Re: the need for a discoverable sub-volumes specification

[Date Prev][Date Next][Thread Prev][Thread Next][Date Index][Thread Index]

 



On Fri, Nov 19, 2021 at 4:17 AM Lennart Poettering
<lennart@xxxxxxxxxxxxxx> wrote:
>
> On Do, 18.11.21 14:51, Chris Murphy (lists@xxxxxxxxxxxxxxxxx) wrote:
>
> > How to do swapfiles?
>
> Is this really a concept that deserves too much attention?

*shrug* Only insofar as I like order, and like the idea of agreeing on
where things belong if there's going to appear somewhere.

> I mean, I
> have the suspicion that half the benefit of swap space is that it can
> act as backing store for hibernation.

Yes and that's a terrible conflation. The swapfile/device is for
anonymous pages. And hibernation images are not anon pages, and even
have special rules like must be contained in contiguous physical
device blocks. It may turn out that 'swsusp' (Swap Suspend) in the
kernel shouldn't be deprecated, and instead focus future effort on
'uswsusp'. But discussions around signed and authenticated hibernation
images for UEFI Secure Boot and kernel lockdown compatibility, have
all been around the kernel implementation.

https://www.kernel.org/doc/Documentation/power/swsusp.rst
https://www.kernel.org/doc/Documentation/power/userland-swsusp.rst


> But swap files are icky for that
> since that means the resume code has to mount the fs first, but given
> the fs is dirty during the hibernation state this is highly problematic.

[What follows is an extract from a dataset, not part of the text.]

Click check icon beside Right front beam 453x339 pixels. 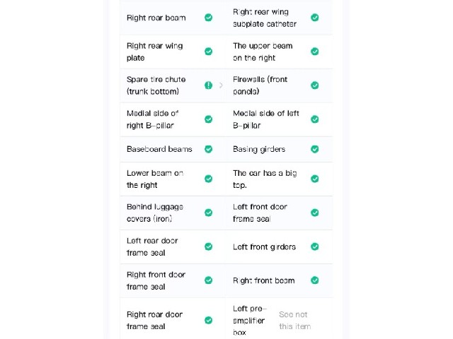[314, 280]

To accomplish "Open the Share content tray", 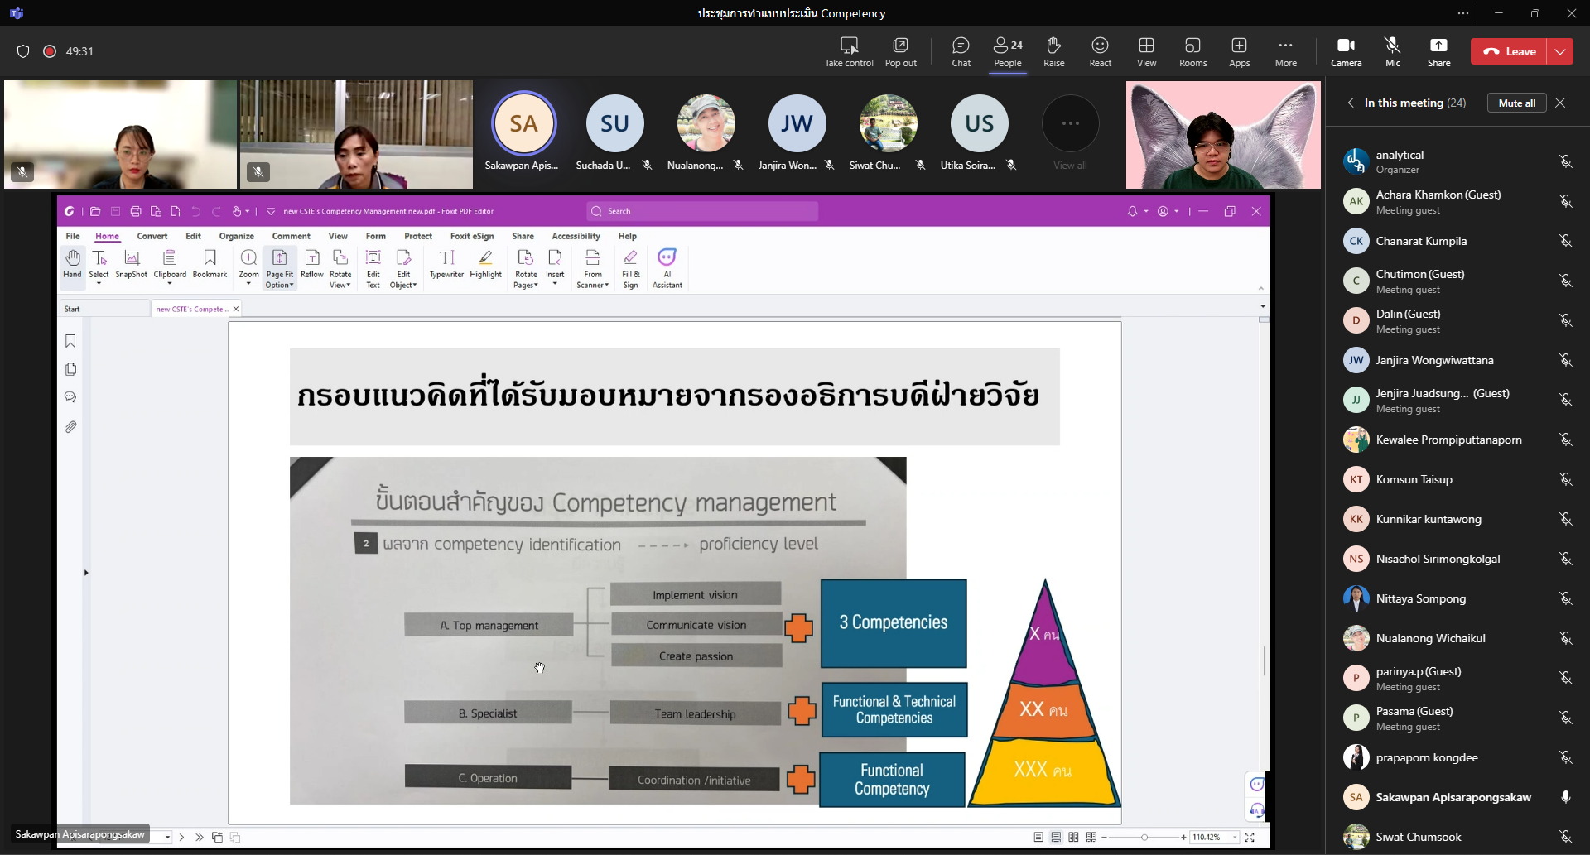I will 1438,51.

It's sufficiently complicated and non-fail-safe (it's fail danger)
that it's broken. On btrfs, it's more tedious but less broken because
you must use both

resume=UUID=$uuid resume_offset=$physicaloffsethibernationimage

In effect the kernel does not need to mount ro the btrfs file system
at all, it gets the hint for the physical location of the hibernation
image from kernel boot parameter. Other file systems support discovery
of the physical offset once the file system is mounted ro. On Btrfs
you can see the swapfile as having a punch through mechanism. It's a
reservation of blocks, and page outs happen directly to that
reservation of blocks, not via the file system itself. This is why
there are all these limitations: balance doesn't touch block groups
containing any swapfile blocks, you can't do any kind of multiple
device stuff, you can't snapshot/reflink the swapfile, etc.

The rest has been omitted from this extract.